More than 5000 messages have been left with the mayor of Kaitangata from people around the world eager to live in the tiny South Island town.
The community of just 800 people has been pushing to expand its numbers in order to fill the numerous job vacancies and affordable houses by appealing to city-dwellers to make the move to the mouth of the Clutha river.
Many British citizens were citing the Brexit as their reason for wanting to move down under, the Guardian has reported.
The most interest had reportedly come from Syria, Poland, the US and Britain.
"We've been getting smashed," Bryan Cadogan, the local mayor of Clutha, told the Guardian.
"It has perked the spirits of the locals up hugely, we don't know how to deal with this, we're unprepared."

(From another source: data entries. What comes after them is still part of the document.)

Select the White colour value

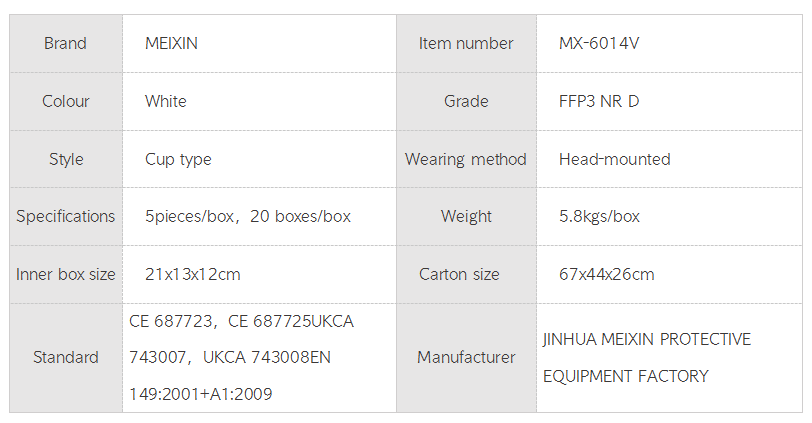165,101
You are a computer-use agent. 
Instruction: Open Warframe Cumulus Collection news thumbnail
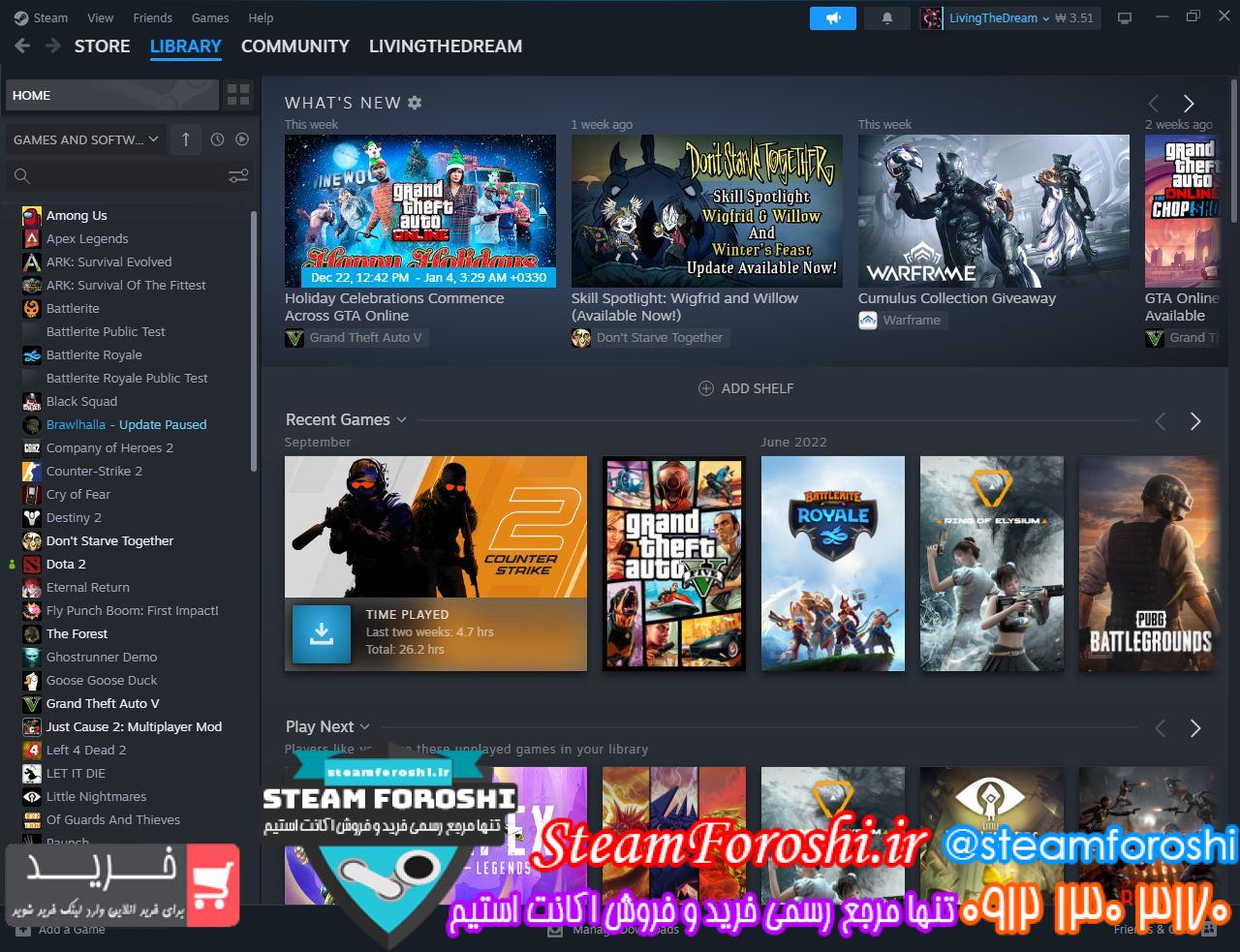[993, 210]

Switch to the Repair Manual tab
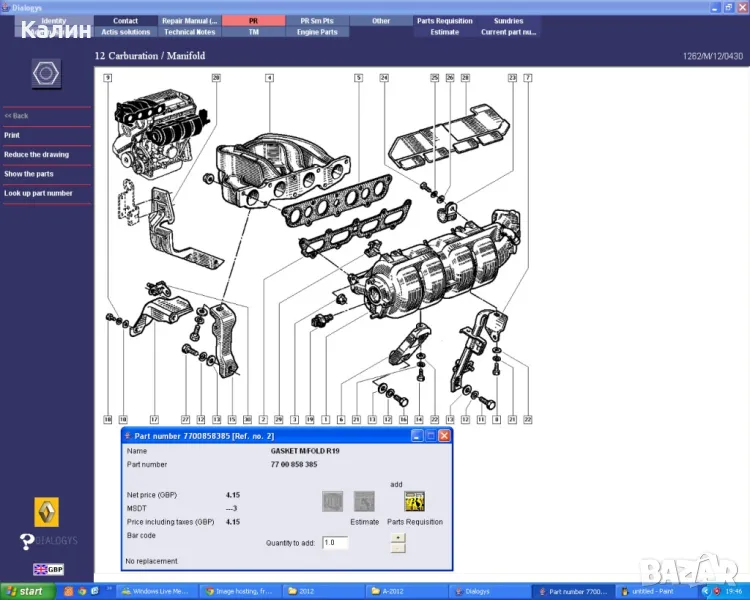coord(189,20)
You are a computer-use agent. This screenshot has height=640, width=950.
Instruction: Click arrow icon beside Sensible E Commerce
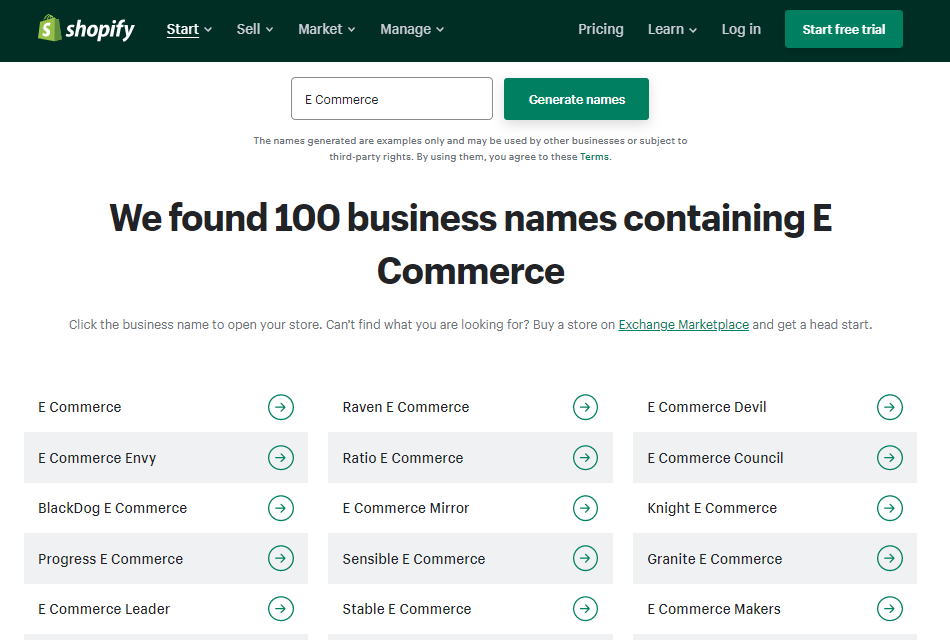click(x=585, y=558)
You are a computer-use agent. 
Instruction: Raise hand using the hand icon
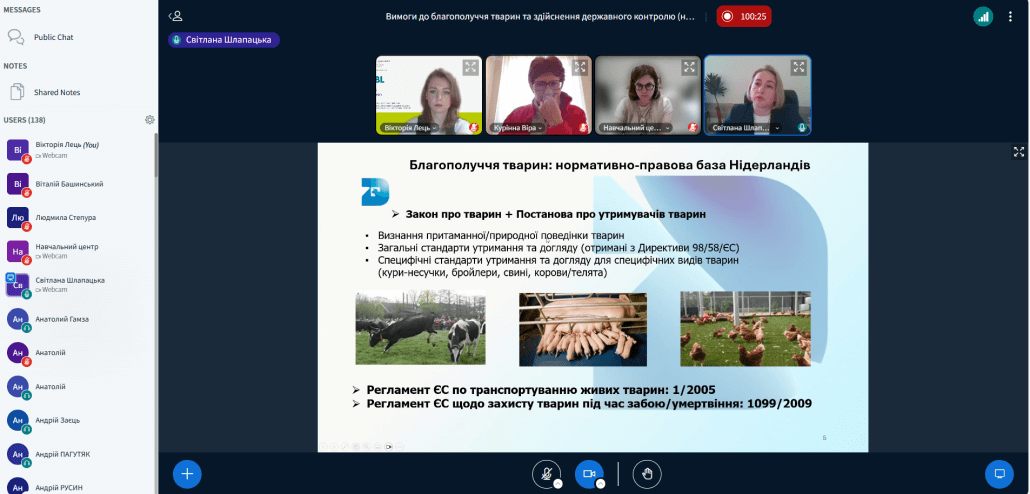point(647,473)
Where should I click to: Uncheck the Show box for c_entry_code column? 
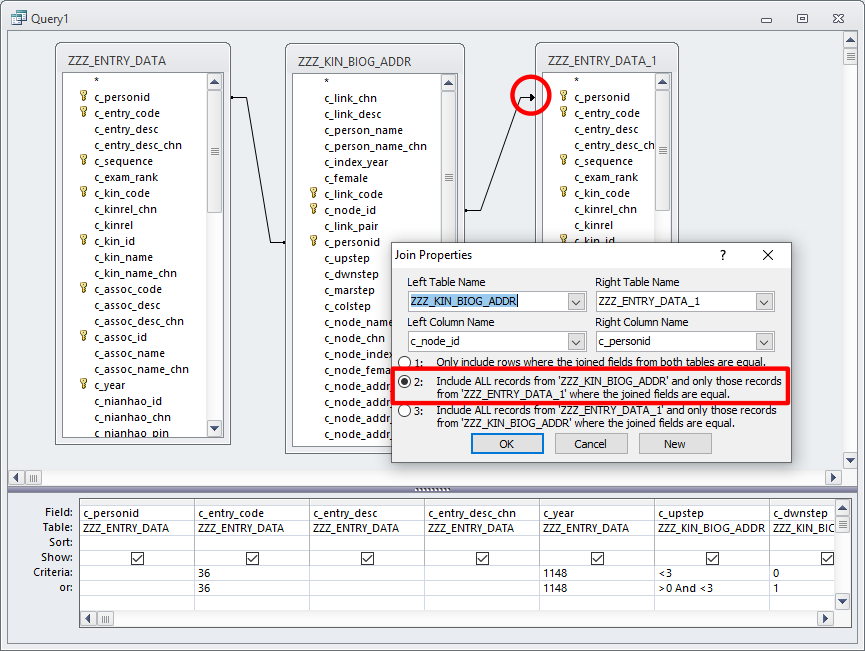[x=252, y=558]
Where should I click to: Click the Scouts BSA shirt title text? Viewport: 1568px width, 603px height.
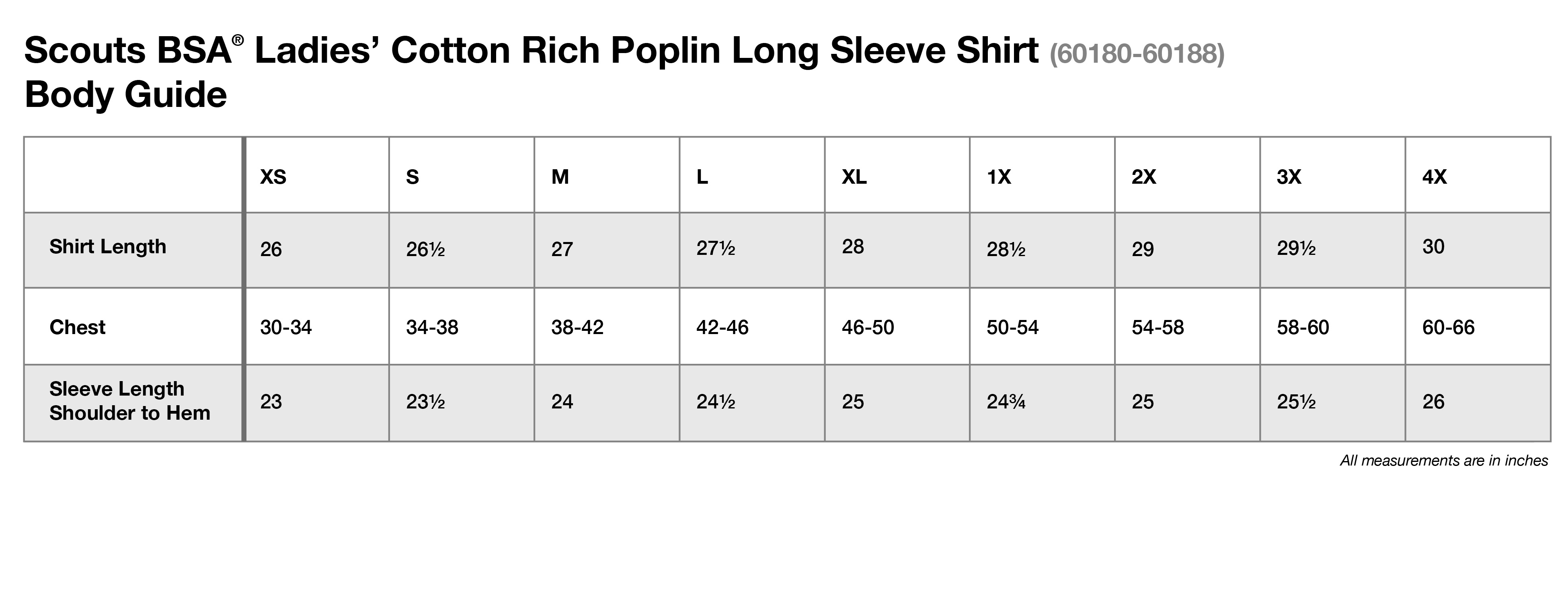click(x=531, y=51)
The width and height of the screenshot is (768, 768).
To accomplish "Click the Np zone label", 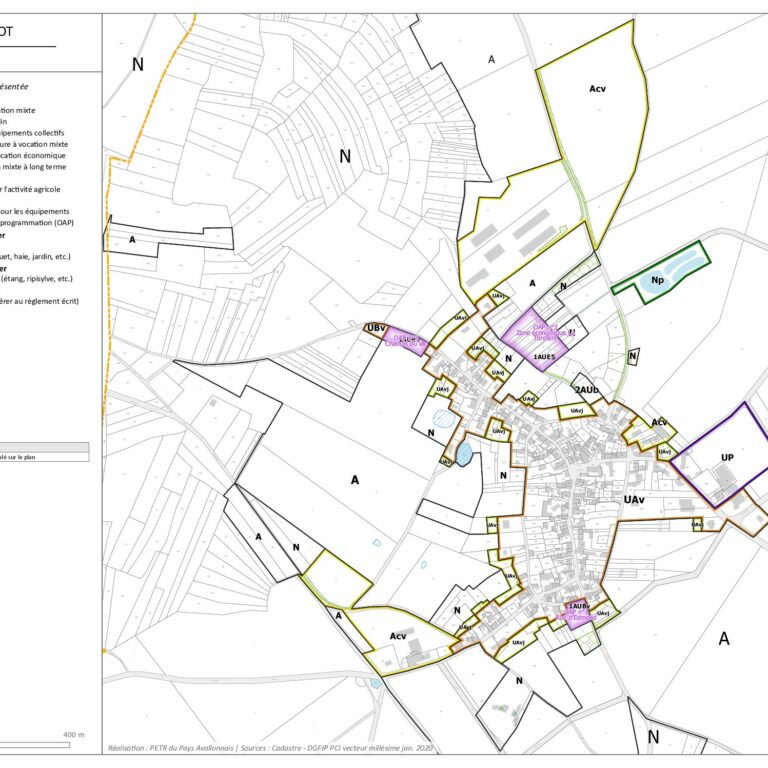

Mr Cadogan had more than 5000 unanswered messages on his phone and thousands more had been sent through social media and by email.
The Herald reported yesterday the tiny town was making world headlines in its attempts to entice people to move there, offering attractive land and house offers.
Under the scheme city dwellers are being offered house and land packages at around $230,000 - a price exasperated Auckland house hunters would not be able to imagine in their wildest dreams as the country's housing crisis continues to bite.
Evan Dick, a third generation dairy farmer offering house and land packages said he had been "overwhelmed" with international interest.
"It's gone nuts. A mother and her two children just flew in. I took them to their section and the look on her face was magical. 'Is this all ours?' I can already see positivity and vibrancy flowing through the town. Who would have thought Kaitangata would ever be on the world map?"
Kaitangata Promotions is the group behind the recruitment drive and they have scheduled a meeting on Monday with local community groups and businesses to plan the next steps for the town.